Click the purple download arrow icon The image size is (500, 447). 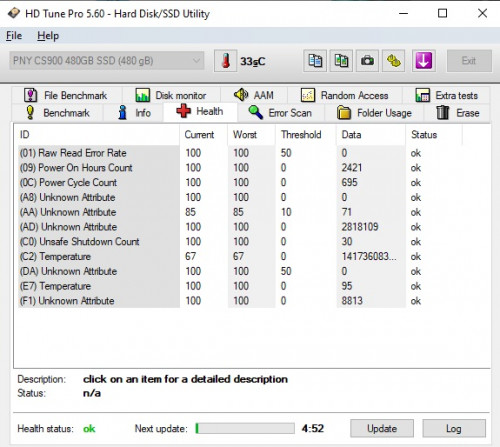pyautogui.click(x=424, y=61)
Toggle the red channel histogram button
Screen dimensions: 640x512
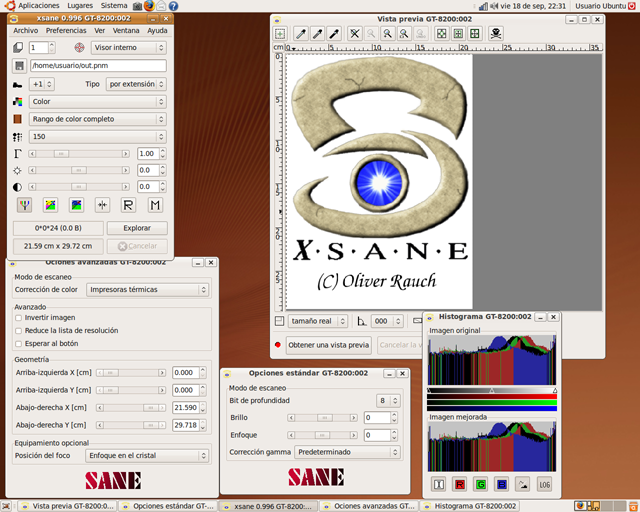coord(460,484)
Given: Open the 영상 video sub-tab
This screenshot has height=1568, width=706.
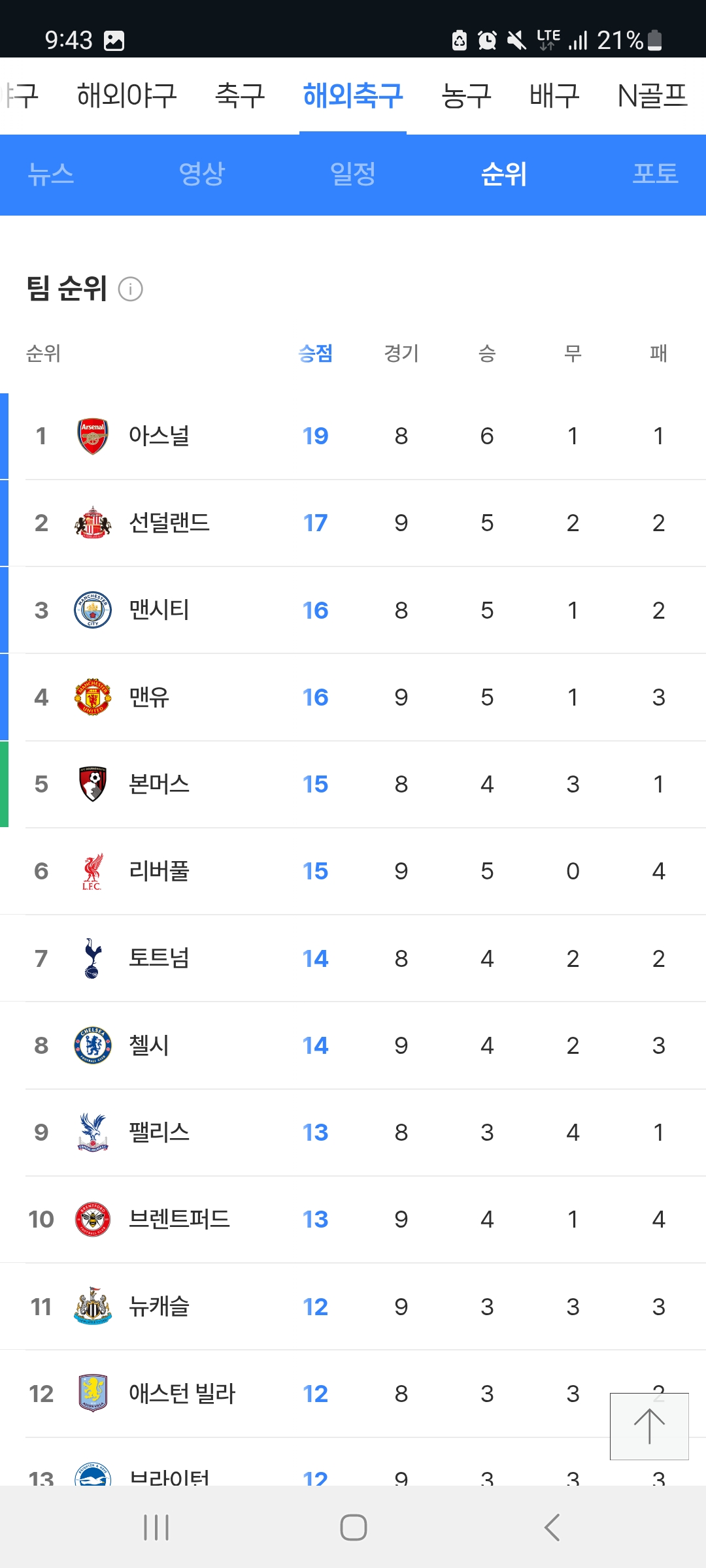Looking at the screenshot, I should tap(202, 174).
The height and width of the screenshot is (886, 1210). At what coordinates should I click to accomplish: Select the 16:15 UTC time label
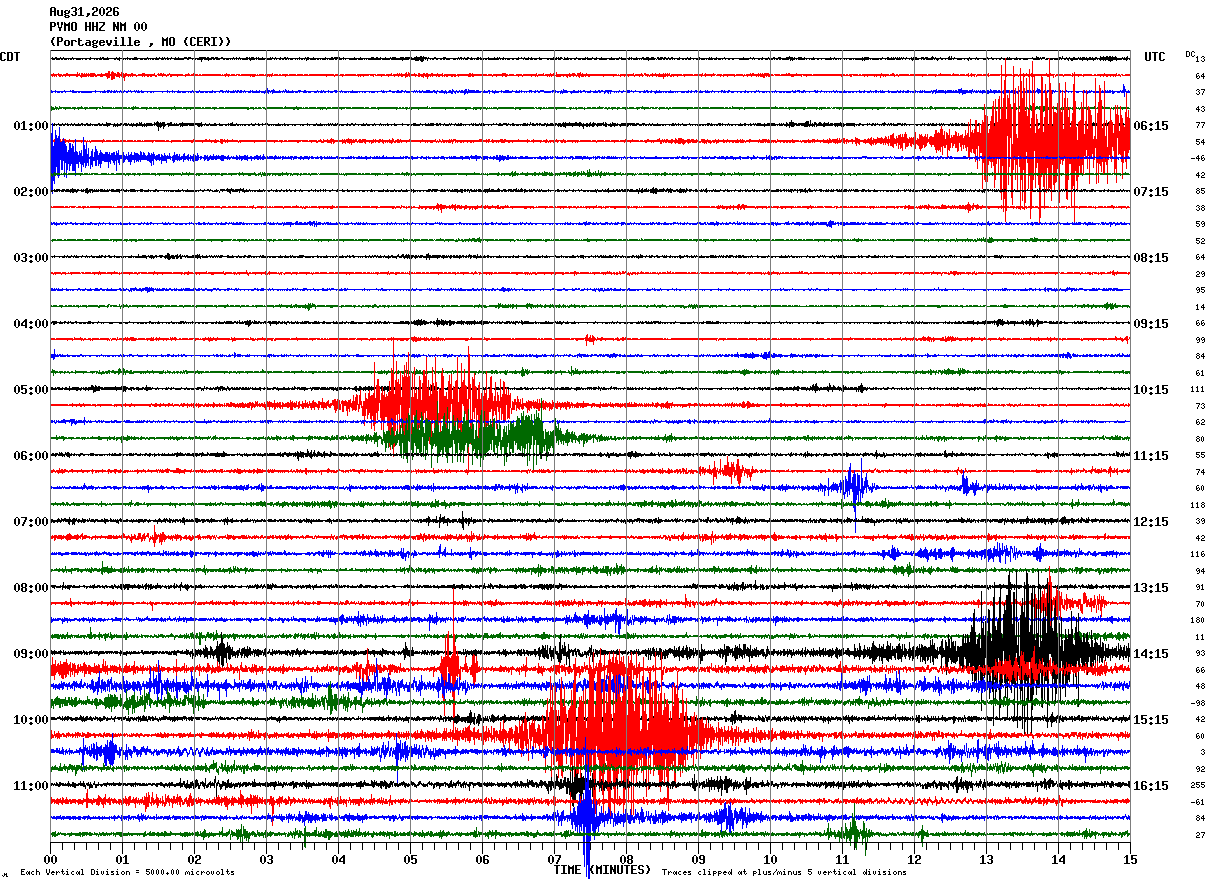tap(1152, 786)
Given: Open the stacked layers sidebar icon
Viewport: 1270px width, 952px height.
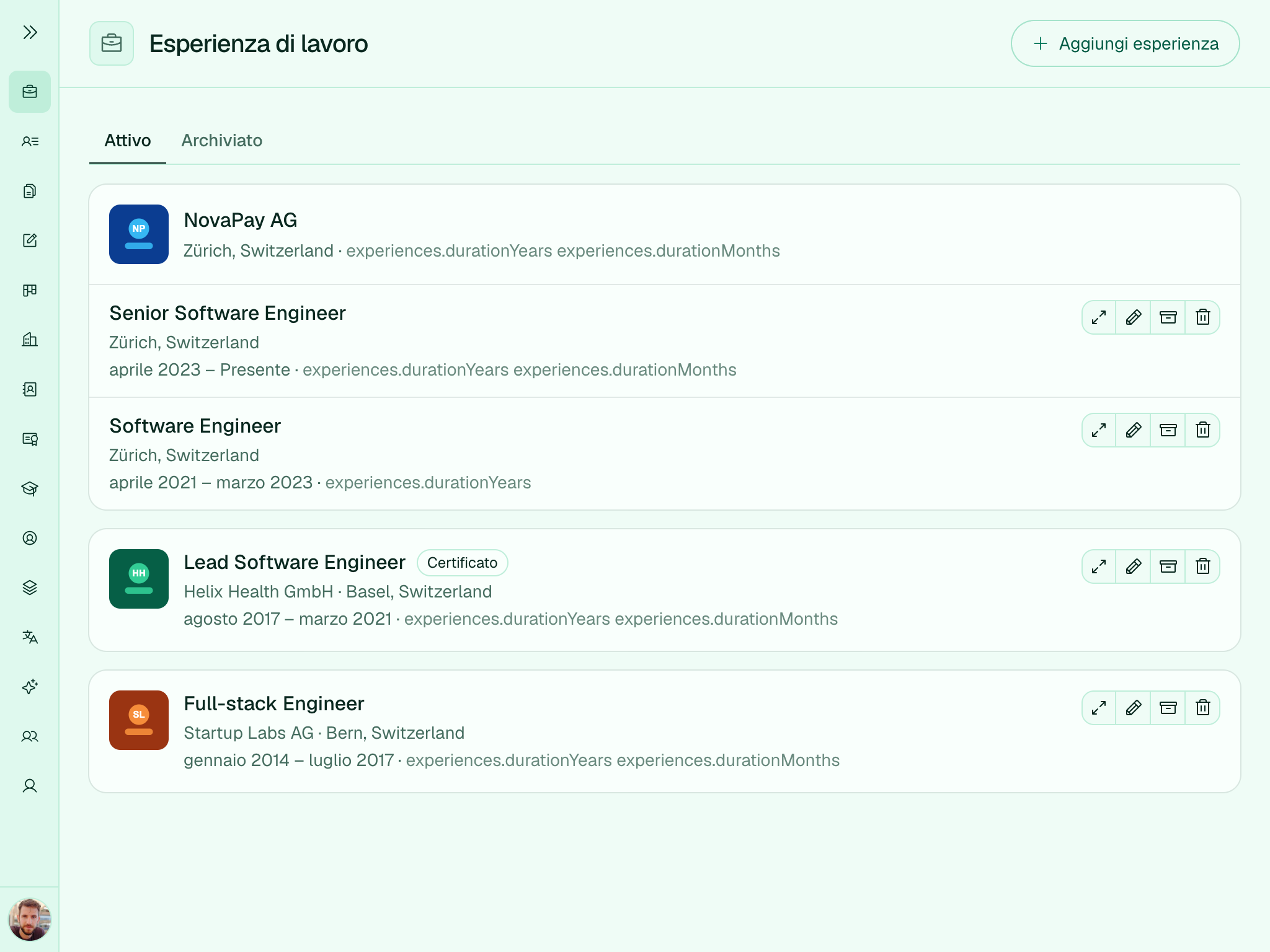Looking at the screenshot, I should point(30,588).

- [Exercise objective]: In the records, the line containing "This screenshot has height=1568, width=706." starts the span and the final line ends it. Output exactly that span, both ends included, with no pictures and nothing else.

- [Problem solution]:
This screenshot has height=1568, width=706.
Looking at the screenshot, I should tap(202, 174).
The height and width of the screenshot is (886, 1210). At what coordinates should I click to accomplish: Select the 16:15 UTC time label
tap(1152, 786)
Given: Open the stacked layers sidebar icon
Viewport: 1270px width, 952px height.
Looking at the screenshot, I should point(30,588).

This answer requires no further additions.